9) I try never to forget that my “subjects” are really my co-investigators.

“They are experiencing more viscerally than we ever will the barriers in their lives,” Boo said. When she was reporting in Annawadi, she let children there use her camera to record whatever they wanted. Many of them decided to film a lake of sewage that bordered the slum, which helped Boo realize that the lake itself could be a character that revealed the area’s public health dangers.

10) Though I seek out the public record maniacally, I don’t assume that it’s accurate.

Government documents and other public records often reflect the interests and perspectives of those in power, Boo noted. So she makes sure to supplement these sources with “hang-out journalism.”

“You know better than anyone where the essential courage of the enterprise resides—with the people who risk retaliation, share their stories and help journalists build piece by piece a crucial alternative public record of our time.”

11) To calibrate my compass as a writer, I share my work widely and not only with journalists.

Instead of just talking to other reporters, Boo recommends getting feedback from a variety of readers. Her 12-year-old nephew told her he couldn’t smell the slums when he read a draft of her book. Others reported when they started to get bored. Boo said that, when she was younger, her instinct when hearing criticism was to “self-justify.” But she realized, “I often can’t see the problems until I get off my high horse.”

12) I often tell myself that editors and publishers don’t know what’s going to sell.

Boo writes mainly about poverty and has frequently been told that readers aren’t interested. “I’ve come to believe quite strongly that the American reading public is more hungry and sophisticated than we give it credit for. What is this convention in journalism that every reader has to get every line?

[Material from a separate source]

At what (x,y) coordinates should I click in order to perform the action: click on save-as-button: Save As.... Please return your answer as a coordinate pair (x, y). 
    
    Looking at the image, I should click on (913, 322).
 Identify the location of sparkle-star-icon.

They don’t.” Instead of dumbing stories down, she says we should trust the momentum of the narrative to carry readers even through parts they don’t understand. (Besides winning the National Book Award, “Behind the Beautiful Forevers” became a New York Times bestseller.) When you wonder whether anybody cares about the story you’re pursuing, Boo says to tell yourself. “‘They’ll listen if I find it,’ and make yourself go.”

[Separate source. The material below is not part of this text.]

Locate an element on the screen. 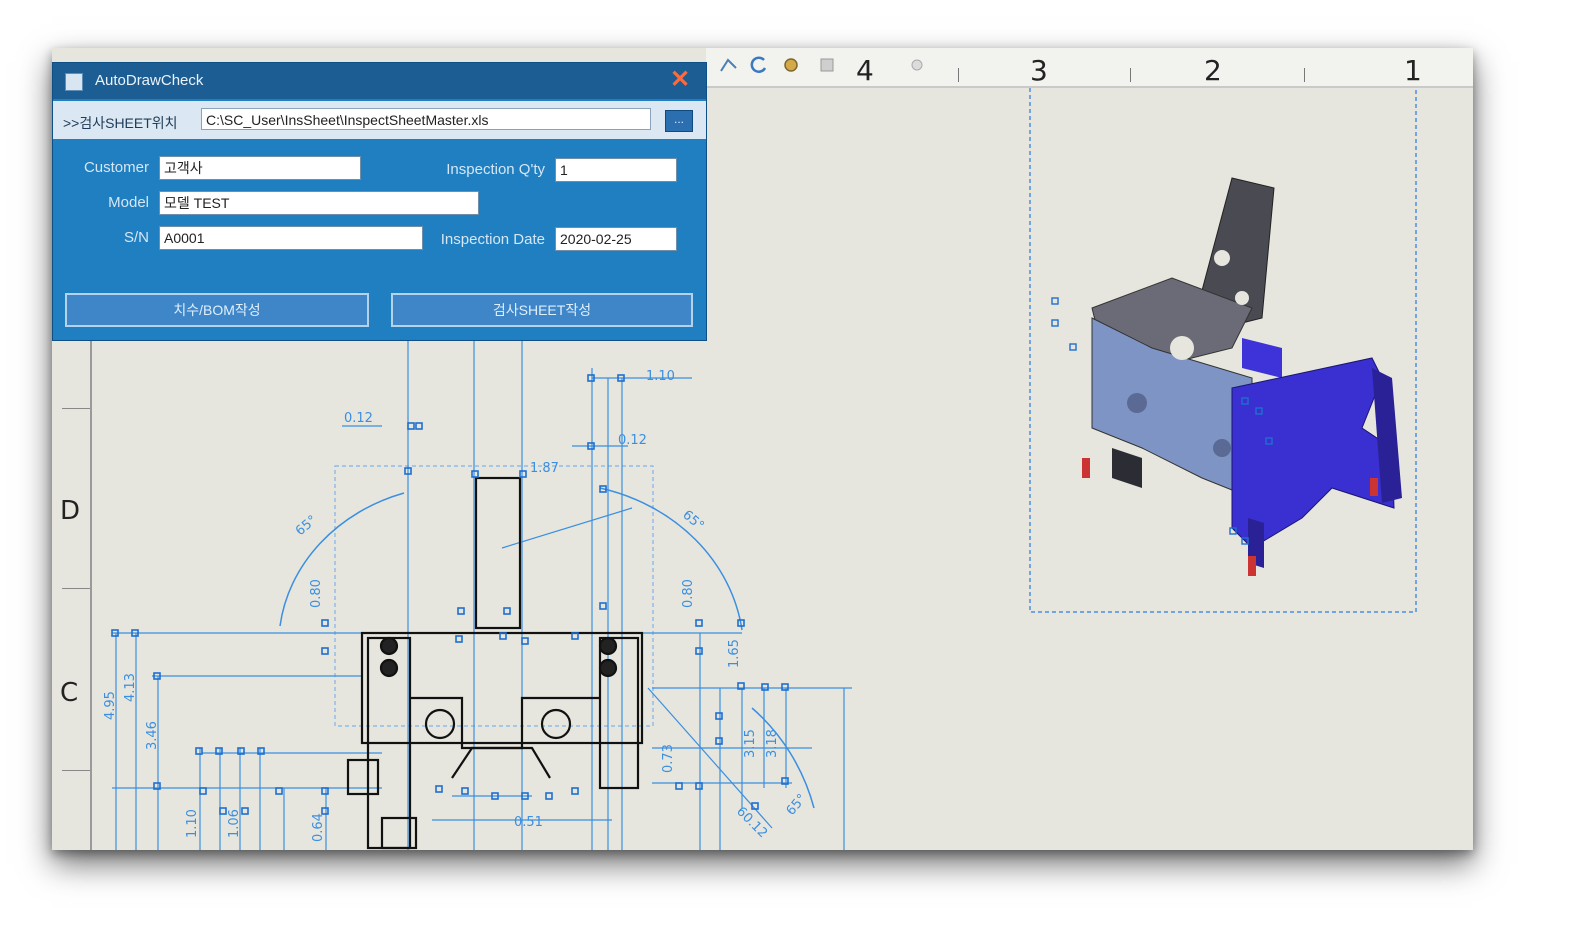 This screenshot has height=952, width=1581. side-ruler: D C is located at coordinates (72, 594).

13) Even if I’m telling urgent stories, I can still experiment with form and make it a creative process.

“If your subject, like mine, is one people don’t necessarily want to read about, you have to do that,” Boo said. She encourages journalists to “read above your station.” Her own work has been inspired by the novelists Roberto Bolaño and George Eliot, among others.

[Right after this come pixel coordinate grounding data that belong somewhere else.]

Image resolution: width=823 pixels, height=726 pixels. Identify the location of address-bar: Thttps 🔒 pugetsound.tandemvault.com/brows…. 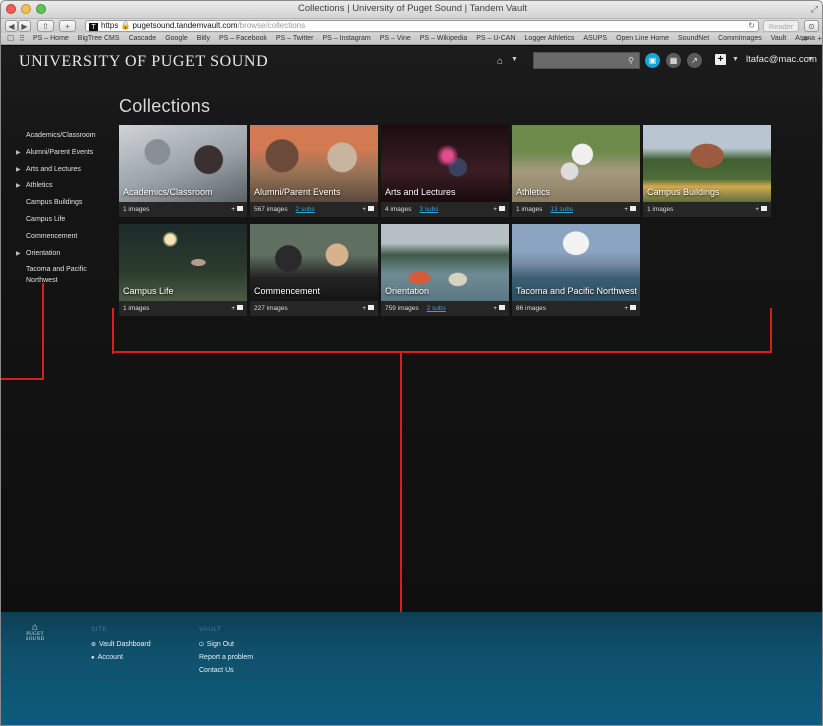
(422, 26).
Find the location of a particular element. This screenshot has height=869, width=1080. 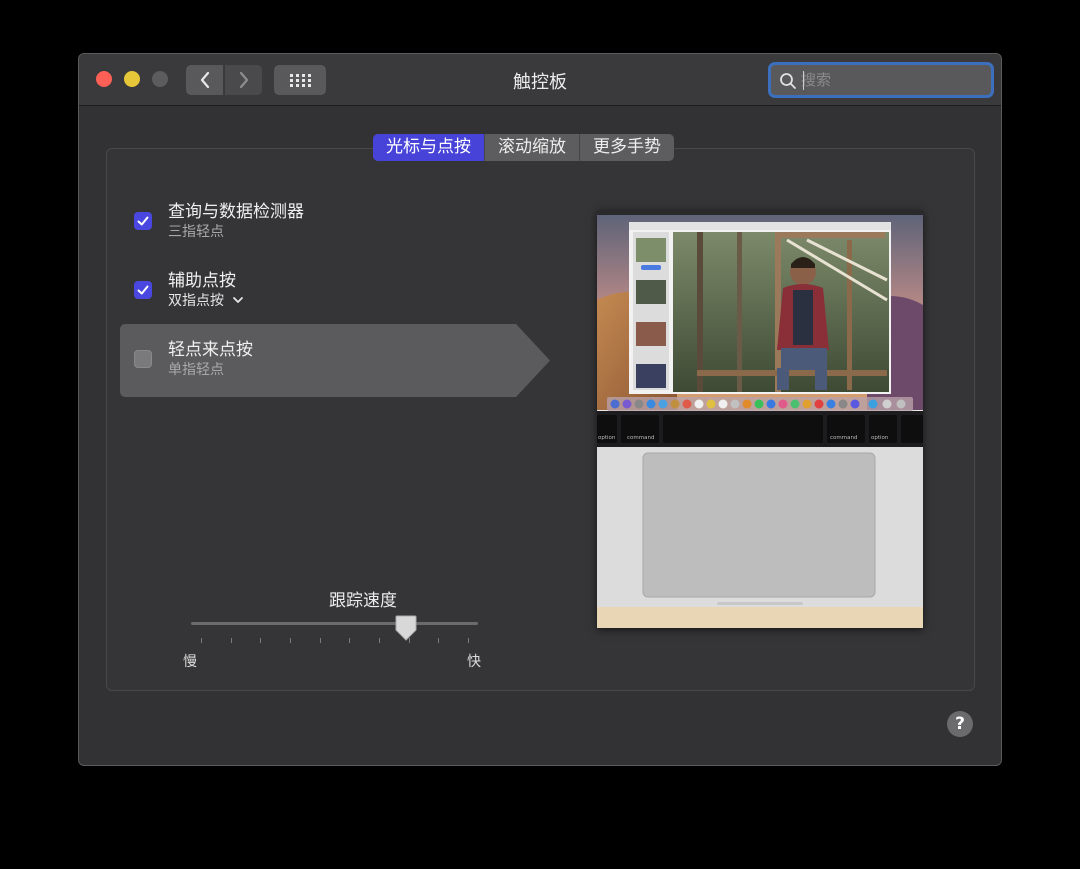

preview-key-option-right: option is located at coordinates (880, 438).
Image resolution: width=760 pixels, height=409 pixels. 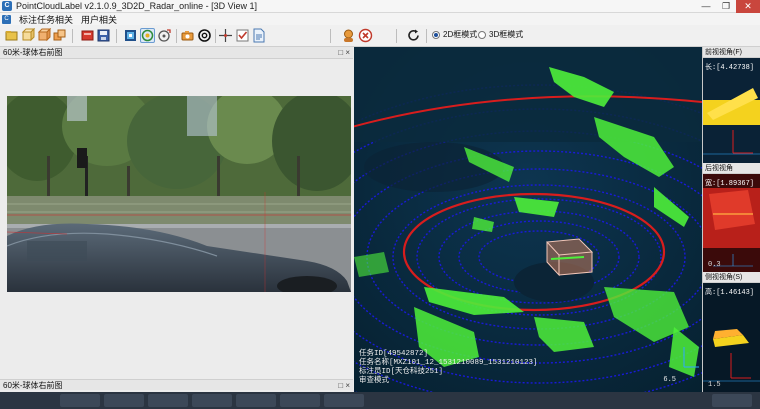 I want to click on menu-user: 用户相关, so click(x=99, y=20).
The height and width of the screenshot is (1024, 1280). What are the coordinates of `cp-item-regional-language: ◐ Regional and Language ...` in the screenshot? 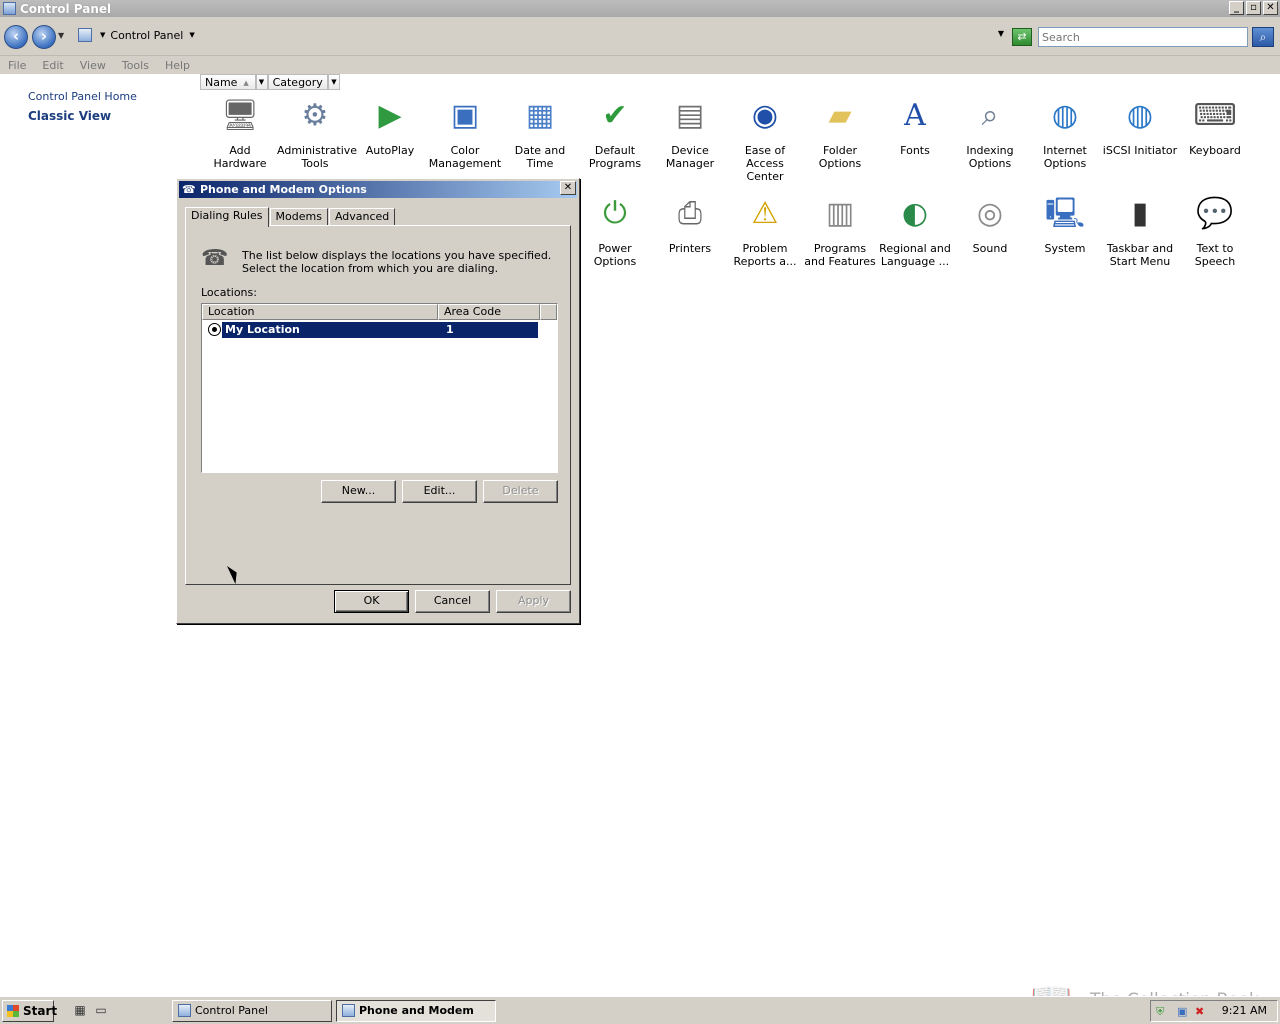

14) When after a lot of effort I can’t pin something down, I force myself to put that uncertainty on the page.

Boo says she fact-checks “like a madwoman,” because those who have less power already have to work harder than anyone else to be believed. If she gets a small detail wrong, she knows that will be used to discredit the story as a whole and harm her subjects. Boo has taken to videotaping many of her interviews to provide evidence in case the story comes under fire. When she can’t find confirmation for something, she makes that explicit. “Getting it right matters way more than whether you can make people care,” she said.

15) If my work is successful, I don’t go and get high on my own supply.

“You know better than anyone where the essential courage of the enterprise resides—with the people who risk retaliation, share their stories and help journalists build piece by piece a crucial alternative public record of our time,” Boo said.

Bonus rule: Mind the gap.

It wasn’t one of her official guidelines, but during Q&A, Boo gave advice on finding story ideas. She suggested journalists follow the London Tube’s injunction and “mind the gap”: What is the thing that everyone has the theory on, but no one has done the reporting? Additionally, rather than “follow the money” or “follow the lies,” she says “follow the policy.” Policies are changing rapidly, and the impacts on poor communities are often obscured. Instead of just gravitating to the aberrant, which is our journalistic instinct, Boo suggests also thinking about ways we are interconnected.